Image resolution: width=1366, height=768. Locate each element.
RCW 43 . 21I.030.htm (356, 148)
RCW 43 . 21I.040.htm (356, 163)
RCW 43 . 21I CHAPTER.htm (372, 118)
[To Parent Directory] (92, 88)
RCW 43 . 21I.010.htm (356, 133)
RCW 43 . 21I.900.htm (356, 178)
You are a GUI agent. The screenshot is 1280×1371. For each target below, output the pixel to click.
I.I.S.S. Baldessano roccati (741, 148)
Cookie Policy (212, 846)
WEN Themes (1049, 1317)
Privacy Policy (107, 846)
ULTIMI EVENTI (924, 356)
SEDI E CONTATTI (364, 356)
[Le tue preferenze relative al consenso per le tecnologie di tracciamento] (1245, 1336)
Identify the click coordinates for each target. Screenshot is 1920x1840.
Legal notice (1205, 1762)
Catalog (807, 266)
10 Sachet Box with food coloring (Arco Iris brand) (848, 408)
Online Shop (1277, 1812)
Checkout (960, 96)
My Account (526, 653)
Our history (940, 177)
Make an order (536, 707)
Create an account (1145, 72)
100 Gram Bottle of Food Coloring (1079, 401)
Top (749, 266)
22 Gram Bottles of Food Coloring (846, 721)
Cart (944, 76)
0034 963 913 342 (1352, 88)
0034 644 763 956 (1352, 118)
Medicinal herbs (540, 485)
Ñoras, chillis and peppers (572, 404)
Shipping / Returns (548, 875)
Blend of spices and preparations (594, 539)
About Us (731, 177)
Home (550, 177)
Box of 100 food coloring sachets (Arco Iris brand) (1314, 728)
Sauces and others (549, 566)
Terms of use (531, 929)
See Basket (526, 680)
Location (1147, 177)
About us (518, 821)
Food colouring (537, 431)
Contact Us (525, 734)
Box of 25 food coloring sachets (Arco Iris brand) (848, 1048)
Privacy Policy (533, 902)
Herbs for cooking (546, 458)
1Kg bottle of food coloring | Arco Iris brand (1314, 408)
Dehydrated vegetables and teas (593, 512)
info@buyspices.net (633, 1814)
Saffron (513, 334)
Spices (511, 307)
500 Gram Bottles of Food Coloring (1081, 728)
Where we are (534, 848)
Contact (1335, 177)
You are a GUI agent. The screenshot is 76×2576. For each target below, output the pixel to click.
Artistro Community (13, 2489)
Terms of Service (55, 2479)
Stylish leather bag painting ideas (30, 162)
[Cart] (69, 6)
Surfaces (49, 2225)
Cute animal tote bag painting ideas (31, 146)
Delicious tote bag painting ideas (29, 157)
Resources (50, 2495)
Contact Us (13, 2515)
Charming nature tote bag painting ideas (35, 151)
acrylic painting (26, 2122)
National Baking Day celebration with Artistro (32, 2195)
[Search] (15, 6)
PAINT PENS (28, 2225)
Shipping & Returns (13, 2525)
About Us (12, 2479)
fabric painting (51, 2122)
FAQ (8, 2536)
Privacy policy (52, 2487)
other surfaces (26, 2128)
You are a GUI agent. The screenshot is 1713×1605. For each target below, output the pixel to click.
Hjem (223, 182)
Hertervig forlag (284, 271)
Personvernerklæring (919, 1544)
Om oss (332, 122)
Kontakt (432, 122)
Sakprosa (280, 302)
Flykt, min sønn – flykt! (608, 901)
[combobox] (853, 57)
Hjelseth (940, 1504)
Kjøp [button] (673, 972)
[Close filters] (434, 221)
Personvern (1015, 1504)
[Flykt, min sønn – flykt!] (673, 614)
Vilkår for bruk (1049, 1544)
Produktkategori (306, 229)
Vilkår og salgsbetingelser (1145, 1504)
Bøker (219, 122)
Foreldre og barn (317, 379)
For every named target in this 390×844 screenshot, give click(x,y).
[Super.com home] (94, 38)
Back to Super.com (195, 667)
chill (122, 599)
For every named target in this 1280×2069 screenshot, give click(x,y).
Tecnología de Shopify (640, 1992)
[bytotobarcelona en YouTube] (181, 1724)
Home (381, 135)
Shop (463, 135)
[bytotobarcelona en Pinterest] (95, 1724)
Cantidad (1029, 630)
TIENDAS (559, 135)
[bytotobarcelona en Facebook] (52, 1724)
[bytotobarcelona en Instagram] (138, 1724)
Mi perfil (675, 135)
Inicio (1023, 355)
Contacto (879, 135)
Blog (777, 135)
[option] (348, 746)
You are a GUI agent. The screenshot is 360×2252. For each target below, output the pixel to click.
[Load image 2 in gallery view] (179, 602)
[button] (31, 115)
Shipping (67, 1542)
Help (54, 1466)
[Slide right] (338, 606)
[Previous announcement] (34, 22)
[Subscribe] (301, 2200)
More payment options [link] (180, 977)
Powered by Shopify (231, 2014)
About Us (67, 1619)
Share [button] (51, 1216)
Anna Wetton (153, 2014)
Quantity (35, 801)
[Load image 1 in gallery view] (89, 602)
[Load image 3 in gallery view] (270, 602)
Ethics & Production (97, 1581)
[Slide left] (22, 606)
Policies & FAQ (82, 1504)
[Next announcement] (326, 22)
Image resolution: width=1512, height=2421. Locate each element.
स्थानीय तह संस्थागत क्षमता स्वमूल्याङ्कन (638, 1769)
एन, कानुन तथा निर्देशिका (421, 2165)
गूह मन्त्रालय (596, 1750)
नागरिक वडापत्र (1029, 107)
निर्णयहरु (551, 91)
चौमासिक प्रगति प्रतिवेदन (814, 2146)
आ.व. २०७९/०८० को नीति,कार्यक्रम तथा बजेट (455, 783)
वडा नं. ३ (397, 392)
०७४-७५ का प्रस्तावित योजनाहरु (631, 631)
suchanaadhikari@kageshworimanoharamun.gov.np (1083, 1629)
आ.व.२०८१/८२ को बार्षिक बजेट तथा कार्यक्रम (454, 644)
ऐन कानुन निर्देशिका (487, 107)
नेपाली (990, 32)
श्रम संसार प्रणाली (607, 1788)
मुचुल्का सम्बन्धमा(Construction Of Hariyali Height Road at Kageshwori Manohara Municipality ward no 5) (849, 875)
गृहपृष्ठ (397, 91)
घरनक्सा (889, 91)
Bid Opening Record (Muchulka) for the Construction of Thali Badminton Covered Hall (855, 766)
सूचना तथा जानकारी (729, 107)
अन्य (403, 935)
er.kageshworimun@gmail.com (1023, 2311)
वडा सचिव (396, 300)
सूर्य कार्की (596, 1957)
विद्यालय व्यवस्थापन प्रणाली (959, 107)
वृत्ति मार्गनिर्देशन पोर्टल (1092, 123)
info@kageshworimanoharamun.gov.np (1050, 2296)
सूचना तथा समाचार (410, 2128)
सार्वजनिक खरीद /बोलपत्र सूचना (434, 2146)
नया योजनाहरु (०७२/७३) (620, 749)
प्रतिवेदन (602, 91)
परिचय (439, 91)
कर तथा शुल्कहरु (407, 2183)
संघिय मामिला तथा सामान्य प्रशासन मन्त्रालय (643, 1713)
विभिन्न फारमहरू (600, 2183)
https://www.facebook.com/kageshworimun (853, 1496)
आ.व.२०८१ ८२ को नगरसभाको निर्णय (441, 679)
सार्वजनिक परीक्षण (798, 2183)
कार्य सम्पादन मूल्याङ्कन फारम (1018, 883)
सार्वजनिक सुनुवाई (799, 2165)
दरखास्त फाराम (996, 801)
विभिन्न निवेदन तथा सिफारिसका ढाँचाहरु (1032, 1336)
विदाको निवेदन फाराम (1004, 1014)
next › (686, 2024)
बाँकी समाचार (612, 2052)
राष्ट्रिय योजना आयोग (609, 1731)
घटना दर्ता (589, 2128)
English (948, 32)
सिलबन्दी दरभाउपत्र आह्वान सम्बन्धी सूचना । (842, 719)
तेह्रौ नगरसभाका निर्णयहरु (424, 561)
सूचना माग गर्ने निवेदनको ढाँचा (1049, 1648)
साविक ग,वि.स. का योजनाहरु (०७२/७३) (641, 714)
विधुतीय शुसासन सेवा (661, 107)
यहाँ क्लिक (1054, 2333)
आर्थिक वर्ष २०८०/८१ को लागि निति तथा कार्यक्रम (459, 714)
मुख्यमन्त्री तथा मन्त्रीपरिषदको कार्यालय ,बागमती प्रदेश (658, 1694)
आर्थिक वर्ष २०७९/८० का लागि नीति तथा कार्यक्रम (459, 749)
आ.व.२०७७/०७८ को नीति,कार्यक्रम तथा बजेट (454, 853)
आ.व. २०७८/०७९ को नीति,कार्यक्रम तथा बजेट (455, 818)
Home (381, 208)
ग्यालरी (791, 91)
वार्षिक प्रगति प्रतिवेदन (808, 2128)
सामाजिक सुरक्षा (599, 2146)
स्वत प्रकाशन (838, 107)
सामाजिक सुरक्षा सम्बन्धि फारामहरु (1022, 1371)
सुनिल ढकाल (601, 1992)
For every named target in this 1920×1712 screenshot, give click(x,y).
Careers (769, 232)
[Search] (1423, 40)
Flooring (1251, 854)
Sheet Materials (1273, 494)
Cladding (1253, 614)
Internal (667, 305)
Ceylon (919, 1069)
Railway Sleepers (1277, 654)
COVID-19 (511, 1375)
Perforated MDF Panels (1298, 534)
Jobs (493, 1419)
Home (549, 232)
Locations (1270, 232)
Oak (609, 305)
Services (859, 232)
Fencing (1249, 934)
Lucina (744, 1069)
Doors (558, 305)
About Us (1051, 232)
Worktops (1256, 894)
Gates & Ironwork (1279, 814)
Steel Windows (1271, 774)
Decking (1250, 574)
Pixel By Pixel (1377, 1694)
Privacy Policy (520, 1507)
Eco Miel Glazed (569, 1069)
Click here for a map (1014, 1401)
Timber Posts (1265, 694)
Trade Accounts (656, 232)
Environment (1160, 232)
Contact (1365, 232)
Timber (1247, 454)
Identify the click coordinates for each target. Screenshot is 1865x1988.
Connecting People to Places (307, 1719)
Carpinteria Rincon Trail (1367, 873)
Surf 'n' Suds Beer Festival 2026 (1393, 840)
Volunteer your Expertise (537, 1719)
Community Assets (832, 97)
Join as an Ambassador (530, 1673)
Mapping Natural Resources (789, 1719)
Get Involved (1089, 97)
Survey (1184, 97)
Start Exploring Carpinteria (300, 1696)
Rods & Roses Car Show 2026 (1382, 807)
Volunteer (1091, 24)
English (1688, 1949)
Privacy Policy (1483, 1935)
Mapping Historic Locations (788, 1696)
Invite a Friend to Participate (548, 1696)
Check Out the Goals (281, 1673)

Instructions to follow: All that should be written out is the stretch of lines above between the one holding "सूचना माग गर्ने निवेदनको ढाँचा (1049, 1648)" and the one holding "आर्थिक वर्ष २०७९/८०", inclusive, exactly as given.

Solved problem:
सूचना माग गर्ने निवेदनको ढाँचा (1049, 1648)
साविक ग,वि.स. का योजनाहरु (०७२/७३) (641, 714)
विधुतीय शुसासन सेवा (661, 107)
यहाँ क्लिक (1054, 2333)
आर्थिक वर्ष २०८०/८१ को लागि निति तथा कार्यक्रम (459, 714)
मुख्यमन्त्री तथा मन्त्रीपरिषदको कार्यालय ,बागमती प्रदेश (658, 1694)
आर्थिक वर्ष २०७९/८० का लागि नीति तथा कार्यक्रम (459, 749)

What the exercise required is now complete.